Infiltration, carcinoma... The men and women in their white coats had used the words so elegantly, as if reciting deeply felt poetry, or intoning prayers in some rare dialect before a congregation anxious for enlightenment. Metastatic, diffusely spreading, degree of penetration, invasion. Surgical resection with regional lymphadenectomy was the treatment of choice for stage two gastric cancer. He decided to forego the clinical trials, pretending to family and friends a cure had taken place.

And maybe it had. Who could know? Strangeness ran through his body, and in madness his body had begun to eat itself, but who could say that the strangeness would always be alien to him?


* * *

They continued to live together. She travelled with him to doctors, shopping, the occasional movie. She was loyal to the end, and it pained him that that wasn’t enough. He’d left her in his head, and could not find his way back. And he wasn’t even sure she knew.

Then this vacation together. She thought it would do him some good. She didn’t say it would do “us” some good because he knew she wasn’t really looking forward to spending time out in public with her dying husband. She was a good person; she was genuinely concerned about his welfare. She should get away before he poisoned her.

There’d been no warning. Symptoms had been insignificant. Sometimes a slight pain when he ate a little too much, but who hadn’t felt that at one time or other? Now and then a little difficulty swallowing, but he’d always been too emotional, always on the verge of having that lump in his throat. Later on he thought he had an ulcer— he didn’t relax enough. But who could relax, the way the world was?

And the way the world was, was indifferent.

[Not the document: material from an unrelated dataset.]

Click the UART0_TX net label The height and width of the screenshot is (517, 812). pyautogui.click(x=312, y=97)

He’d never brought up having children again. He knew it was the selfish urge of someone who was dying. No good for her, or for any potential children for that matter. What would he do with children anyway? What would they do?

They would watch him die. That, he realised, was what he wanted. The young bear witness to the passing of the old. That was the way it happened the world over.

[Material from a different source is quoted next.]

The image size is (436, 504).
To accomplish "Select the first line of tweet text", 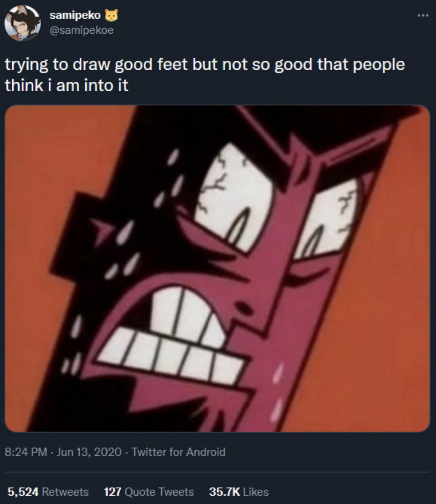I will 205,65.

And beyond that, there was this flesh of his that would continue to walk the careless and uncaring world. Egocentric reasoning, perhaps. After he’d been diagnosed, an elderly neighbour had dropped by to discuss his own terminal illness. He wanted Scott to know that things never really ended, that they simply changed into something else. “There is a reality beyond the everyday,” the man had said. “We are all part of something larger. We are each one face of that which has many faces. What we see today, in this life, is only part of the story, no more than an illusion of the truth.” Instead of being reassured, however, Scott had been terrified. Flesh of my flesh, flesh of my flesh, a voice had intoned in his evening’s dream. Scott had never sought to be a part of anything.

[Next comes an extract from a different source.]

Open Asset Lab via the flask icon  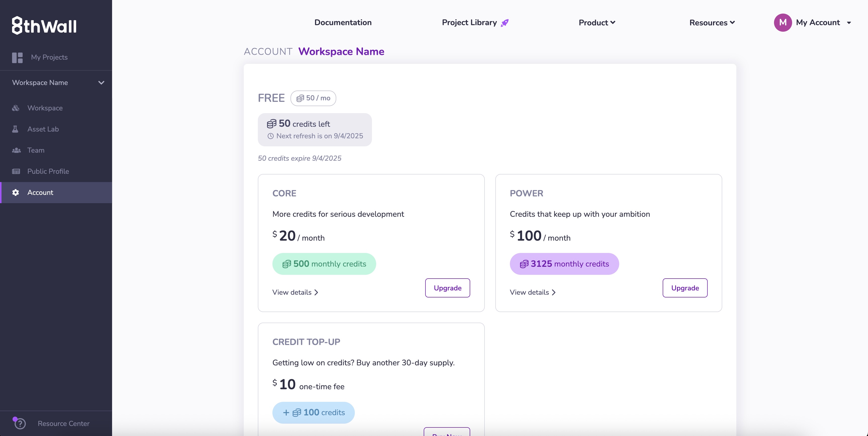16,129
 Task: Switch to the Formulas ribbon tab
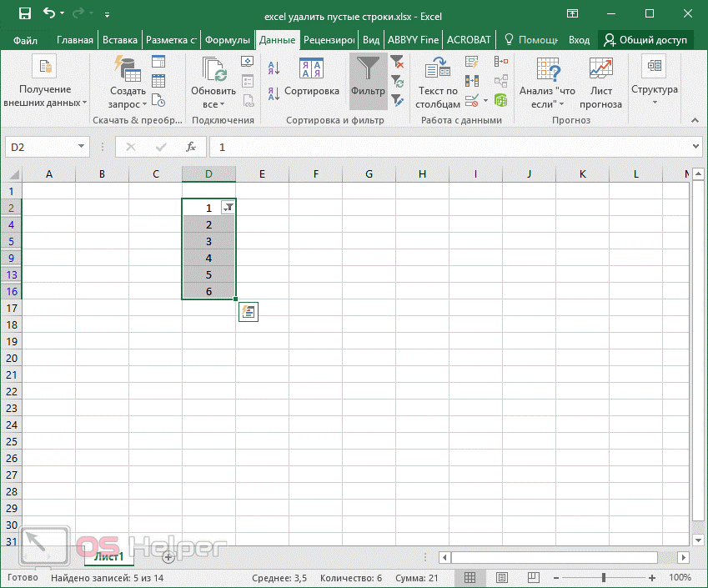click(227, 40)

The fear was a bad reason to have kids, but he couldn’t quite let it go.


* * *

A child wasn’t going to happen, but he could still imagine it—how it would look, the sound of its voice. There would be a strangeness about it, surely, but in this child the strangeness would be beautiful. In this child the strangeness would not be a frightening thing.

There had been no reason for him to get sick, no reason at all. He had done nothing wrong. He had exercised, he had watched what he ate. He’d been so careful with everything put into his mouth Eileen often said he appeared to be taking the sacrament. You just never could tell what they put into food these days. Some of it was never even meant to be food. Not for normal people. Now Eileen cooked with soy and they ate as much fish as possible, but he never could feel comfortable eating fish, wondering from what depths they came.

Every night at the Shores he would look out over the ocean, gaze down where the water lapped and drifted back, half-expecting some child to emerge from the waves after its long swim home.

“Beautiful... beautiful,” he would say.